─── Texto del documento ───

El término grotesco se asoció por primera vez en el arte con la decoración escultórica, después con la pintura, la literatura, el teatro... hasta recalar en el cine, donde el adjetivo ha ido perdiendo parte de su acepción original. Por lo común, se identifica lo grotesco con lo deforme y lo desagradable, con lo monstruoso, sin embargo, el significado de la palabra incluye también la parodia y el esperpento de una realidad distorsionada. Es por eso que La favorita se puede considerar un ejemplo perfecto de cine grotesco, de película que emplea el exceso como medida para relatar las pasiones de los personajes. El segundo largometraje británico de Yorgos Lanthimos incide en este concepto no solo en la parte narrativa, sino también en la estética. Hay coherencia entre el fondo y la forma, aunque al principio pueda resultar desconcertante.
Conviene avisar al espectador: La favorita arranca con un ritmo frenético, que alterna la presentación de los personajes con la exposición del contexto y de la historia. Los diálogos fluyen con rapidez y los movimientos de cámara incorporan un dinamismo que ya no se detiene durante todo el metraje, lo que obliga al público a estar atento a la pantalla. En el momento en el que se asume toda esta energía dentro de una trama histórica, ambientada en la Inglaterra del siglo XVII, es cuando se empieza a disfrutar de la maldad y la turbación expuesta con exquisita bilis por Lanthimos. El director griego ilustra con imágenes el endiablado guión de Deborah Davis y Tony McNamara, unas imágenes que lo mismo beben de referencias cultas (la pintura de Vermeer) que de culto (el film Angst, de Gerald Kargl). La fotografía de Robbie Ryan aprovecha al máximo la luz natural de los escenarios y la expresividad dramática de las sombras, además de cuidar la paleta de colores para reforzar todos los elementos de la producción: vestuario, maquillaje, peluquería, atrezzo... El resultado es fascinante, a veces hipnótico, debido al contraste producido entre la belleza visual y la violencia emocional, ambas respaldadas por una selección de músicas que incluye piezas de Bach, Vivaldi, Purcell o Handl. La banda sonora contiene también composiciones contemporáneas de Anna Meredith y Luc Ferrari, que conjugan bien con los clásicos y evidencian la vocación transgresora e irreverente que mantiene la película respecto a lo cánones acostumbrados del cine histórico, tantas veces aquejado de academicismo.

─── Extracto de datos ───

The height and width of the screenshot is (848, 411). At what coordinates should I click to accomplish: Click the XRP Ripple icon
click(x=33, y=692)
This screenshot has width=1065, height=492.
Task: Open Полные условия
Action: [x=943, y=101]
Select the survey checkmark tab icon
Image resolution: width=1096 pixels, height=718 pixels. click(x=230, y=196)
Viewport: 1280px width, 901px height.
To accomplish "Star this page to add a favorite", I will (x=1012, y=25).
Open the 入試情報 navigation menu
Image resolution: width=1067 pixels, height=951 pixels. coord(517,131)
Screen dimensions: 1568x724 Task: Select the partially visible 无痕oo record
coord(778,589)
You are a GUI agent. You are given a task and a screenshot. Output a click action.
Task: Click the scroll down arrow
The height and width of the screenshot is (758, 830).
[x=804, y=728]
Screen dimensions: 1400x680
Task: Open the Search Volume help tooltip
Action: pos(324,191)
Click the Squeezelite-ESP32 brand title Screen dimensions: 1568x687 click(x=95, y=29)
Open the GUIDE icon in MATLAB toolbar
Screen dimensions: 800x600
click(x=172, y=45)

───

Tarea solicitada:
Edita el fragmento del texto sobre La favorita que empieza con las palabras "El término grotesco" y termina con "pueda resultar desconcertante.", cambiando "decoración escultórica" por "ornamentación escultórica". Los registros no guardan ninguna relación con el texto.

Respuesta:
El término grotesco se asoció por primera vez en el arte con la ornamentación escultórica, después con la pintura, la literatura, el teatro... hasta recalar en el cine, donde el adjetivo ha ido perdiendo parte de su acepción original. Por lo común, se identifica lo grotesco con lo deforme y lo desagradable, con lo monstruoso, sin embargo, el significado de la palabra incluye también la parodia y el esperpento de una realidad distorsionada. Es por eso que La favorita se puede considerar un ejemplo perfecto de cine grotesco, de película que emplea el exceso como medida para relatar las pasiones de los personajes. El segundo largometraje británico de Yorgos Lanthimos incide en este concepto no solo en la parte narrativa, sino también en la estética. Hay coherencia entre el fondo y la forma, aunque al principio pueda resultar desconcertante.